- _Data supplied_:
────────────────

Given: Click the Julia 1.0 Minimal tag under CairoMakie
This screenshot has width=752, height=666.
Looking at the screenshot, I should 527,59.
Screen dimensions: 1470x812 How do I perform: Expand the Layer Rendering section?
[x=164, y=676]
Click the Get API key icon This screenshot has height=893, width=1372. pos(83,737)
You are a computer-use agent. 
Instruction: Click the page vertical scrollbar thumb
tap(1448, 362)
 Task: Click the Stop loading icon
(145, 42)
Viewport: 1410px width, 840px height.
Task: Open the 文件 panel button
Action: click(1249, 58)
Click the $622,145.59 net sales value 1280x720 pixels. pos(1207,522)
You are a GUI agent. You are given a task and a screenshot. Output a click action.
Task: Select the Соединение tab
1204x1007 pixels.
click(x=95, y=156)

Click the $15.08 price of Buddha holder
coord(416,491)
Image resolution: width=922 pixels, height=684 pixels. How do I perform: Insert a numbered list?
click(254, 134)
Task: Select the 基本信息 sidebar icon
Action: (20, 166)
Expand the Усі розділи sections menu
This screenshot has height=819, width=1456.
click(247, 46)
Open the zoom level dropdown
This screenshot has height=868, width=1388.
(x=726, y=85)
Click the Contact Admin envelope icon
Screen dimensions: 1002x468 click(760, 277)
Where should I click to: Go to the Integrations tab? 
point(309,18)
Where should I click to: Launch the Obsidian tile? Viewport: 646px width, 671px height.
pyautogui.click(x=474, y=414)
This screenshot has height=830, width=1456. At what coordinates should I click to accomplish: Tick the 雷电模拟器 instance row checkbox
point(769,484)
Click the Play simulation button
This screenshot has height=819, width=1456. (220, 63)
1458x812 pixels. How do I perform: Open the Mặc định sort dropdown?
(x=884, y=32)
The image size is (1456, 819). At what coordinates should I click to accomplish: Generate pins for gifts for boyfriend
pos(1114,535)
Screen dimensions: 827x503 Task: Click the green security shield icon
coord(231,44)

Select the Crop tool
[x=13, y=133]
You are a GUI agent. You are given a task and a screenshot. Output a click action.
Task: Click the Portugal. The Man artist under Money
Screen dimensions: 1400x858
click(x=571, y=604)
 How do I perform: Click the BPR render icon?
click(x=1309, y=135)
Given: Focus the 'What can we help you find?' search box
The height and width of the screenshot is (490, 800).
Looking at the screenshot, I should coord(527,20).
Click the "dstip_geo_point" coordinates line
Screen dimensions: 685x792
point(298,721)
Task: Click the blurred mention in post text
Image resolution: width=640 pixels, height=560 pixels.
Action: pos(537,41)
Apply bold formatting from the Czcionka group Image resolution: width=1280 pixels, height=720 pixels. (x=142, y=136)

────────────────

- _Objective_: Change "Image resolution" to "Screenshot size" in everything from the line containing "Task: Click the blurred mention in post text" down to the end of the listing, and leave the rest of those lines unchanged.

- _Answer to the problem_:
Task: Click the blurred mention in post text
Screenshot size: width=640 pixels, height=560 pixels.
Action: pos(537,41)
Apply bold formatting from the Czcionka group Screenshot size: width=1280 pixels, height=720 pixels. (x=142, y=136)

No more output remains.